In no Catholic country does the cherishing of a fervent faith, in itself, imply respect for the clergy. Nor, for that matter, does the respect of any religion in itself signify respect for those who administer it. It appears to do so; it is even prescribed that it should; but in point of fact it seldom does, other than with simple peasant classes. The ministers, after all, are men; but by virtue of their office they labour under disadvantages greater than the ordinary man’s. When they display the failings to which all men are subject, these failings wear a much graver aspect by virtue of the office they hold and the greater purity which that office implies. Holiness is looked upon as the priest’s trade, and it is expected that he should conduct that trade honestly, as any layman conducts the affairs by which he earns his livelihood. The only test of honesty in the priest, of whatever denomination, lies in his own conduct; and when this falls short of that high standard in which he claims to deal, he earns a contempt akin to that which overtakes the trader who defrauds his creditors. It is remembered then, to his disadvantage, that under his cassock the cleric is a man, and so subject to all the faults that are man’s heritage. But it happens that in addition to these he is subject to other failings that are peculiarly of the cassock, failings which the world has never been slow to discern in him. The worst of these is the ecclesiastical arrogance, the sacerdotal pride which has been manifested by priests of all cults, but which in none is so intolerable as in the Christian, who expounds a gospel of humility and self-abnegation. He is akin to a feudal tyrant who grinds the faces of his serfs whilst he lectures them upon the glories of democracy.
Of such priests Spain of the fifteenth century had an abundant share. She knew them and mistrusted them, and hence she mistrusted any organization of theirs which should transcend the strict limits of their office.
Now, the tribunal of the Inquisition laid itself peculiarly open to this mistrust in consequence of the secrecy of its proceedings—a secrecy, as we know, greatly increased by the enactments of Torquemada. Its trials were not conducted in open court; the examination of witnesses took place in secret and under the veil of anonymity, so that the world had no assurance of the honesty of the proceedings. When it happened that a man was arrested, the world, as a rule, knew him no more until he came forth, candle in hand, arrayed in a sanbenito to play his tragic part in an Auto.
By virtue of this secrecy the Inquisition had invested itself with a power far greater, more subtle, and farther-reaching than that of any civil court. The might of the Grand Inquisitor was almost boundless, and he was unanswerable to any temporal authority for the arbitrariness with which he exercised it. Rivalling the sovereign power in much, in much else the Grand Inquisitor’s went above and beyond it, for not even the King himself could interfere in matters of the Faith with one who held his office directly from the Pope.

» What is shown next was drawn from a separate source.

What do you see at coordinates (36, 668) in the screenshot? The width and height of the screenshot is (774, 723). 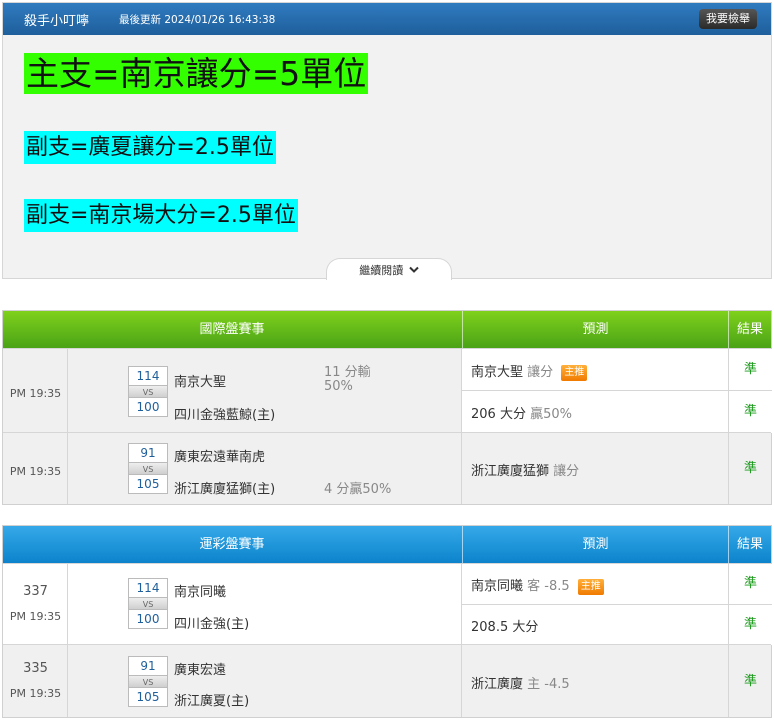 I see `game-number: 335` at bounding box center [36, 668].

The net which Torquemada cast was of the very widest; the meshes of that net were of the closest, so that no man, however humble, could account himself safe; its threads were of the strongest, so that no man, however powerful, could be sure of breaking through were he once brought within its scope.
What, then, but terror could Torquemada and his grim machinery inspire? It is not difficult to believe the sometime secretary of the Inquisition when he assures us that the Holy Office was not favourably viewed in Spain. The marvel is that whilst the Castilians were chilled by awe into inactivity and meek submission, it should have remained for Aragon, which already had known an inquisition for a century, to rise up in rebellion.
And yet what may seem at first glance a reason why Aragon should have submitted to Torquemada’s rule in matters of the Faith, may be the very reason of its rash and futile rebellion. For a hundred years already the court of the Holy Office had been operating there; but its operations, never vigorous, had become otiose. In this inactive form Aragon had suffered it to continue. But of a sudden it was roused from that lethargy by Torquemada. It was bidden to enforce its stern decrees and other sterner decrees which he added to those already in existence, and to follow the course of arbitrary procedure which he laid down. Never welcome in Aragon, it now became intolerable. The New-Christians, who knew the fate of their Castilian brethren, went with fear in their countenances, and despair and its fierce courage in their hearts.
In the spring of 1484 Ferdinand held his Cortes at Tarragona. He was attended on the occasion by Torquemada, and he seized the opportunity to present to his kingdom the gaunt Prior of Holy Cross, its pontifically-appointed Grand Inquisitor.
Torquemada’s activity matched his boundless zeal. At once he convened a council composed of the Vice-Chancellor of Aragon, Alonso de Caballeria—himself a New-Christian—the Royal Councillor Alonso Carillo, and some doctors of canon law, that they might decide upon the course to be adopted in Aragon to the end that the Inquisition might be conducted with absolute uniformity there, as in Castile. This done, he proceeded to appoint inquisitors to the Archbishopric of Zaragoza, and his choice fell upon Frey Gaspar Yuglar and Frey Pedro Arbués de Epila, Master of Theology and Canon of the Metropolitan Church of Zaragoza.
After the publication of the “Instructions” drawn up that same year in Seville, Torquemada further appointed to the Holy Office of Zaragoza a fiscal advocate, an apparitor, notaries, and receivers, whereupon that office began immediately to exercise its functions under the new system.